The EU’s international water policies will face a double challenge from civil society campaigners and Southern governments when the World Water Forum starts in Istanbul next week (March 16-22) after a disagreement in negotiations in the run up to the Forum on the right to water 
According to a new report from Corporate Europe Observatory (PDF), the EU is still pushing for the inclusion of water in trade agreements, promoting privatised water services, and undermining water as a basic right.
A bloc of Latin American governments led by Uruguay is insisting that the Forum’s Ministerial Declaration recognises the right to water, that water should be excluded from trade negotiations and that the World Water Forum should become part of a democratically accountable UN process. These demands - supported by a global coalition of civil society groups - have so far been rejected by the US and EU governments.
The EU has previously been a prominent advocate of increasing the role of the private sector in water management and has explicitly rejected the right to water, but EU governments now seem split on whether to recognise water as a human right .
Uruguay and other Latin American governments are expected to seek support for a Complementary Declaration in opposition to the Forum’s official Ministerial Declaration, if their demands are not met.
Research by Corporate Europe Observatory shows that the EU - while refusing to disclose its objectives in international trade talks - is putting pressure on developing countries to privatise their water services and to make privatisation practically irreversible by including water in trade agreements.
Martin Pigeon, a researcher at Corporate Observatory (CEO) attending the World Water Forum said:
"The conference in Istanbul provides an opportunity for the EU to show if it has abandoned the failed privatisation approach and embraced truly sustainable water policies based on recognising and implementing the right to water via progressive public management."
Satoko Kishimoto, a water campaigner with Transnational Institute (TNI) added:
"In Istanbul, EU governments should back the Latin American governments who have turned their back on privatisation after really negative experiences. Attractive and workable alternatives to privatisation are available, such as public-public partnerships and democratisation of water management."
A new report published by TNI and the PSI Research Unit (PSIRU) calls for increased political and financial support for public-public partnerships, through which strong public utilities support weaker ones on a not-for-profit basis. The new report shows that public-public partnerships are a fast-growing trend and that there are now more countries with PUPs than with public-private partnerships (PPPs) in water. 
 The EU and US refused to back the call at negotiations ahead of the Forum held in Paris last week. See also worldwaterforum.blogspot.com.
 While the EU as a whole rejects this demand, the governments of Spain, Germany and Netherlands do support recognising the right to water.

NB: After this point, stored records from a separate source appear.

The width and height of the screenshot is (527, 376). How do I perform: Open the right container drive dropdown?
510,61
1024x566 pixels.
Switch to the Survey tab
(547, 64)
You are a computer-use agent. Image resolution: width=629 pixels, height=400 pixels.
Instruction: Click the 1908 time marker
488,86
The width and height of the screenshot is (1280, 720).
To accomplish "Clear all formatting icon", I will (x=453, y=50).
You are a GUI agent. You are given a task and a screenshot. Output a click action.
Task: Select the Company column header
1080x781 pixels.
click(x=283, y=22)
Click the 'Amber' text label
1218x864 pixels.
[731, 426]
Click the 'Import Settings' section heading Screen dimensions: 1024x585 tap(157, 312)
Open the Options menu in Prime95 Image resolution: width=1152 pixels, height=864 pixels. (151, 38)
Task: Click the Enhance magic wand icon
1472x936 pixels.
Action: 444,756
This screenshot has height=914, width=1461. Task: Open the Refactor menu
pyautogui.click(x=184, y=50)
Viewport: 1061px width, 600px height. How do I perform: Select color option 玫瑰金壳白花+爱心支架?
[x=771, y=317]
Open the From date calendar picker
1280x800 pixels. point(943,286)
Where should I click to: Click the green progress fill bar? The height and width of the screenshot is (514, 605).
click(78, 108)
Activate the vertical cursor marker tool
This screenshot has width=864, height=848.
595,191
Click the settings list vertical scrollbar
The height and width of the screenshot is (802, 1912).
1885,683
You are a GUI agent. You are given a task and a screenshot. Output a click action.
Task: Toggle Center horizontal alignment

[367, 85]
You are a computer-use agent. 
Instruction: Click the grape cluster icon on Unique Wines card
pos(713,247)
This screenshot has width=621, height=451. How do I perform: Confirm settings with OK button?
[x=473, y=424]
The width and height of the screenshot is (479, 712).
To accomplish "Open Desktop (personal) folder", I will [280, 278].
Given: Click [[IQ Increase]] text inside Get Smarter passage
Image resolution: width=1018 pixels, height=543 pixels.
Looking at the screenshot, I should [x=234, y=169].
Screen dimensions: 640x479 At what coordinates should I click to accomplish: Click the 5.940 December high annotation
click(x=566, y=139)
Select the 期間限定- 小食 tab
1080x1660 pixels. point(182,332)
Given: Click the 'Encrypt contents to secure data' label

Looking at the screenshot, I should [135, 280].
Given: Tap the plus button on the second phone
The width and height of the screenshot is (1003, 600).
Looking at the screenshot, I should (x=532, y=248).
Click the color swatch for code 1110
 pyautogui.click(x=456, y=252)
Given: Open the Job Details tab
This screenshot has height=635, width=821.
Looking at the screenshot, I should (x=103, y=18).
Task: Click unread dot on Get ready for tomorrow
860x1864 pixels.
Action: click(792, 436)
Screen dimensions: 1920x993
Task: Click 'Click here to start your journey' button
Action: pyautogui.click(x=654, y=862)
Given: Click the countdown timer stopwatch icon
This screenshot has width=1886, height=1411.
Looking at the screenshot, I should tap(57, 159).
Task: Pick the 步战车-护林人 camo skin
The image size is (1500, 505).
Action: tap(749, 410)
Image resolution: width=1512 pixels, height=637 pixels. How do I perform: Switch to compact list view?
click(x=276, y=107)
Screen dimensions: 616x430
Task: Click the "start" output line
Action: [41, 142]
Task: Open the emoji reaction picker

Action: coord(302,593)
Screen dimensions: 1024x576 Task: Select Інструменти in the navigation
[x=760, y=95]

 The report Public-Public Partnerships in water, published by Transnational Institute (TNI), Public Services International (PSI) and the PSI Research Unit (PSIRU), will be launched at a side-event during the World Water Forum on Tuesday 17 November (8.30-10.30). Civil society campaigners from across the world are expected to gather at an alternative forum in Istanbul to make their voices heard inside the official World Water Forum.